The decay series given is: \(\alpha, \alpha, \beta, \alpha, \alpha, \beta, \alpha, \alpha, \alpha, \beta, \alpha, \beta\). Using this decay series, we can calculate the change in atomic mass and atomic number after each step: 1. After the first two alpha decays, Am loses 2 alpha particles, so the change in atomic mass number is -8 and the change in the atomic number is -4. 2. Following the beta decay, there is no change in the atomic mass but an increase in the atomic number by 1. 3. As we proceed through the decay series, the total change in atomic mass and atomic number after all these decays will be -32 and -14, respectively. Now, to find the final stable nucleus: Final Atomic Mass = 241 - 32 = 209 Final Atomic Number = 95 - 14 = 81 The final stable nucleus is \(\left.^{209}_{81}\mathrm{Tl}\right.\). #(Step 3) Identify Intermediate Nuclides#

To find the intermediate nuclides, we will follow the same decay series and find the resulting nuclei after each decay.
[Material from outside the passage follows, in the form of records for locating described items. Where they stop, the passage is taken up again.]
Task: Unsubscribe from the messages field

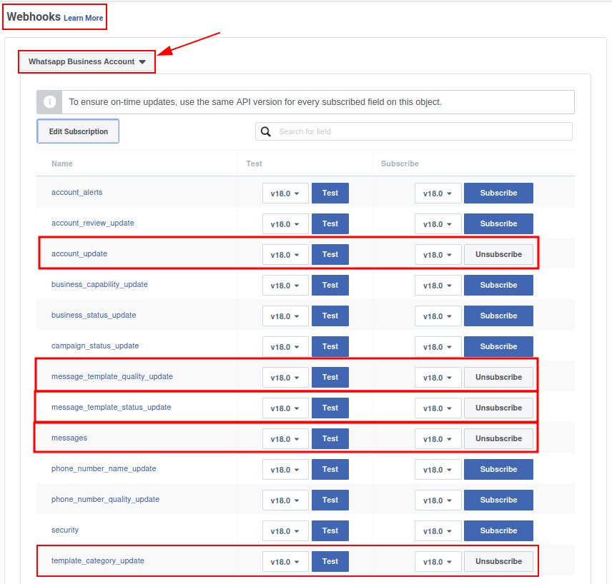Action: coord(498,438)
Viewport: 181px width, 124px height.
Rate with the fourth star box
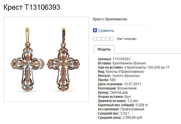tap(107, 39)
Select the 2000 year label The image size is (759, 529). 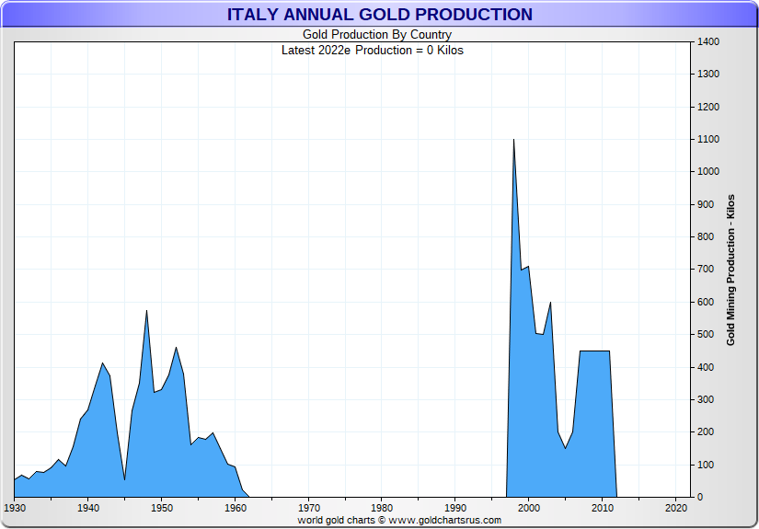(x=529, y=508)
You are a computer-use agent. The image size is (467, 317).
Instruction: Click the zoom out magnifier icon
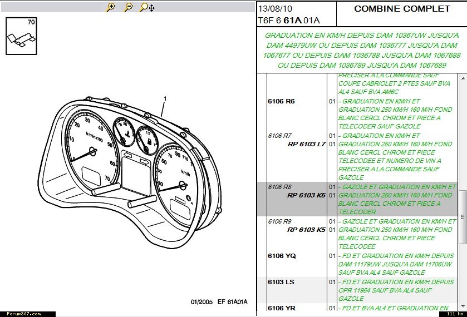(x=128, y=7)
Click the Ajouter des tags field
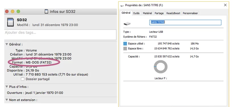 click(60, 35)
Nuclide 1: After the first alpha decay, Atomic Mass = 241 - 4 = 237 Atomic Number = 95 - 2 = 93 The first intermediate nuclide is \(\left.^{237}_{93}\mathrm{Np}\right.\). Nuclide 2: After the second alpha decay, Atomic Mass = 237 - 4 = 233 Atomic Number = 93 - 2 = 91 The second intermediate nuclide is \(\left.^{233}_{91}\mathrm{Pa}\right.\). Nuclide 3: After the beta decay, Atomic Mass = 233 Atomic Number = 91 + 1 = 92 The third intermediate nuclide is \(\left.^{233}_{92}\mathrm{U}\right.\). Follow this process for the rest of the decay series to find all 11 intermediate nuclides. The complete list will be: 1. \(\left.^{237}_{93}\mathrm{Np}\right.\) 2. \(\left.^{233}_{91}\mathrm{Pa}\right.\) 3. \(\left.^{233}_{92}\mathrm{U}\right.\) 4. \(\left.^{229}_{90}\mathrm{Th}\right.\) 5. \(\left.^{225}_{88}\mathrm{Ra}\right.\) 6. \(\left.^{225}_{89}\mathrm{Ac}\right.\) 7. \(\left.^{221}_{87}\mathrm{Fr}\right.\) 8. \(\left.^{217}_{85}\mathrm{At}\right.\) 9. \(\left.^{213}_{83}\mathrm{Bi}\right.\) 10. \(\left.^{213}_{84}\mathrm{Po}\right.\) 11. \(\left.^{209}_{82}\mathrm{Pb}\right.\).